Thursday, November 18, 2010

More on the Del Castillo matter

Within a piece by Basilio H. Alo titled Did High Court commit plagiarism? , one has the text:

but it is sufficient to note that if there was any fault at all, it consisted in not revealing the authorship of the lifted phrases.

IPBiz notes that "borrowing the text" from the law reviews, but reaching a conclusion OPPOSITE to that published is problematic all by itself. If one knows about the text (even to the extent of copying from it), but ignores the analysis and conclusion of the text, one has a problematic situation.

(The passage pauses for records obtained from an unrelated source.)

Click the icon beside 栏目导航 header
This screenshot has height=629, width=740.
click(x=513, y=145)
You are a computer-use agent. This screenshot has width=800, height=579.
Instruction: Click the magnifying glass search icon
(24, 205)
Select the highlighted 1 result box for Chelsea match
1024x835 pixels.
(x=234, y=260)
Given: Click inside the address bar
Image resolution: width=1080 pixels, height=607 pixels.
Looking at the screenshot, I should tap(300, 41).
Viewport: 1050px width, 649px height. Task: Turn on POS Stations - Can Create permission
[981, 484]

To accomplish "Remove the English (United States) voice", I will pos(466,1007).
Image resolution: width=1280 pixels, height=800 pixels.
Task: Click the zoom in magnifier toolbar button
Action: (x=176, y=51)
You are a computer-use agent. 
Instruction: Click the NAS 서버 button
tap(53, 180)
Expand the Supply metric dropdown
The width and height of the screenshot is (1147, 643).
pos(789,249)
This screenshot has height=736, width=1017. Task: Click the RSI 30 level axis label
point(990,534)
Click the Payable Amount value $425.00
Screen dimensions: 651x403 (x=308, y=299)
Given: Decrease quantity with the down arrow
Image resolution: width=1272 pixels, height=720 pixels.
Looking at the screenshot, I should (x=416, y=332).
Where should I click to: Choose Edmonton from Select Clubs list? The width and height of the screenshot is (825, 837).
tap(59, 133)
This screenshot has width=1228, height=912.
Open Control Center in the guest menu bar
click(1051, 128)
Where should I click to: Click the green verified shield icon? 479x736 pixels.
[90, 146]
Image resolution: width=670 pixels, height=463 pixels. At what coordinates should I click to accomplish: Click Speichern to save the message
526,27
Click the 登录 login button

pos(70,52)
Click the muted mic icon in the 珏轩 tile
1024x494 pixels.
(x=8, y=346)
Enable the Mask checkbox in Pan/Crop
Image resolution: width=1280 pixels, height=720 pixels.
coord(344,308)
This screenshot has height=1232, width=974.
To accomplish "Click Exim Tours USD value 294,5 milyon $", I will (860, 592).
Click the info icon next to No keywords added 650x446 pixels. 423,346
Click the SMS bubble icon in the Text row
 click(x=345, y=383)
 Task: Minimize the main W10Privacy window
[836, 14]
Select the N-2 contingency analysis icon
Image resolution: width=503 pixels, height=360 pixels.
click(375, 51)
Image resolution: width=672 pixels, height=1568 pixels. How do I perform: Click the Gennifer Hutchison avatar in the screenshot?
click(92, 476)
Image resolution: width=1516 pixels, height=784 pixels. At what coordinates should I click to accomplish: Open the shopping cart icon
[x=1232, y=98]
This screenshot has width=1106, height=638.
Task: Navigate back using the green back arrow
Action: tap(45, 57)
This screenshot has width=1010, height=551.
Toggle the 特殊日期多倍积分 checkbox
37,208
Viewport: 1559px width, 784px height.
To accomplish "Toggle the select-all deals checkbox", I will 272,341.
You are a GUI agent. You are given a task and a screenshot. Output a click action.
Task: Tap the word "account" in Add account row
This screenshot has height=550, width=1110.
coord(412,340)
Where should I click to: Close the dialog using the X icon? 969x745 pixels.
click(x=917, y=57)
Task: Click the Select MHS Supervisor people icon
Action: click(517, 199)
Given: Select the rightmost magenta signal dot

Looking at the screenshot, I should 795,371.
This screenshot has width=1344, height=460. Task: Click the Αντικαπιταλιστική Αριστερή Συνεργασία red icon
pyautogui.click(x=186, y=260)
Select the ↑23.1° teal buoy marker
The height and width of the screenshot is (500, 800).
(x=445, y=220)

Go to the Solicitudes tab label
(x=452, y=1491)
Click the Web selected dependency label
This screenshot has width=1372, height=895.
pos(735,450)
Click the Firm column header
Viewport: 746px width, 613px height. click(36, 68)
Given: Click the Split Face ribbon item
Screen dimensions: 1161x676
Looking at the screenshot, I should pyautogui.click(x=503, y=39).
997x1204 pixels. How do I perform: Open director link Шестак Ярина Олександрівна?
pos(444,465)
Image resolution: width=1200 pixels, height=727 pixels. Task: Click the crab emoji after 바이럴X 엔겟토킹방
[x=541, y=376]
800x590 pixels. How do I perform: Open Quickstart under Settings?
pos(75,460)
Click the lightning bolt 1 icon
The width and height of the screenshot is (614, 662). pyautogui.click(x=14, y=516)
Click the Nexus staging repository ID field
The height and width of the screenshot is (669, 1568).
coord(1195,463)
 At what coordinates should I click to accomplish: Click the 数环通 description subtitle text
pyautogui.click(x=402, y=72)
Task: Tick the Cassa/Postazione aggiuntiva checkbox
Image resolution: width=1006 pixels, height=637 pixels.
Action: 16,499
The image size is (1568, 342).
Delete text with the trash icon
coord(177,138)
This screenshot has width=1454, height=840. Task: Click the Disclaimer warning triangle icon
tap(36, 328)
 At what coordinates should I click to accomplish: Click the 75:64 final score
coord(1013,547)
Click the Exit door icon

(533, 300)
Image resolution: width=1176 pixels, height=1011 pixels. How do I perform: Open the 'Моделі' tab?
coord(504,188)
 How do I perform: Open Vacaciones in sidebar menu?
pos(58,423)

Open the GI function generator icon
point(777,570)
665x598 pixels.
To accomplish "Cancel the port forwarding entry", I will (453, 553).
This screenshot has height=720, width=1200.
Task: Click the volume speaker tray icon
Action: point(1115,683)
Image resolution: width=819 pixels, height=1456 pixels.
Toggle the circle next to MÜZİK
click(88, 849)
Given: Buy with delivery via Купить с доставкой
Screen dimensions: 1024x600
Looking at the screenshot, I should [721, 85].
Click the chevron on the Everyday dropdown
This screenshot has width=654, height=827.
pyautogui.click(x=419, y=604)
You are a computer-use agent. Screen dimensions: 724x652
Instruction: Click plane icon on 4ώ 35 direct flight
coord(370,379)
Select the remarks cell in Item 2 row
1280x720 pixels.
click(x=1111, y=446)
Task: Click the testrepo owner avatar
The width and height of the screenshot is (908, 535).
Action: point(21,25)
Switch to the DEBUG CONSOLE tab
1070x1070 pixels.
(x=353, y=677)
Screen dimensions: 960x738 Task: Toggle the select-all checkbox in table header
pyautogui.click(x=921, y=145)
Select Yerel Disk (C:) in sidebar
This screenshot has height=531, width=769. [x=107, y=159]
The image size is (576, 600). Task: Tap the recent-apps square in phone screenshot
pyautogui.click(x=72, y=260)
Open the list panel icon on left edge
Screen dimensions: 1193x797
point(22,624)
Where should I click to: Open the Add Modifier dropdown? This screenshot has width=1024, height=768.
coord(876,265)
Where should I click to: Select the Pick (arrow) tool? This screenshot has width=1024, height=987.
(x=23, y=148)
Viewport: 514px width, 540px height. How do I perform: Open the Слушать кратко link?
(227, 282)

The conclusion of the Alo piece:

As a parting word, the title of this piece asks if the Supreme Court committed plagiarism.

My answer is an affirmative NO, because the Highest Court cannot commit our legal system to an act that will amount to a virtual violation of the laws on Copyright and other Intellectual Property Laws.

And my answer will remain constant as the years go by because our Highest Court needs the support of every democracy-loving member of this society that is buffeted daily by the slings and arrows of outrageous fortune, if I may paraphrase Shakespeare in Hamlet.

As IPBiz has noted numerous times, plagiarism and copyright infringement are two different concepts. Copying the text from the law review might past muster under "fair use" concepts, but it is "copying without attribution," plagiarism plain and simple.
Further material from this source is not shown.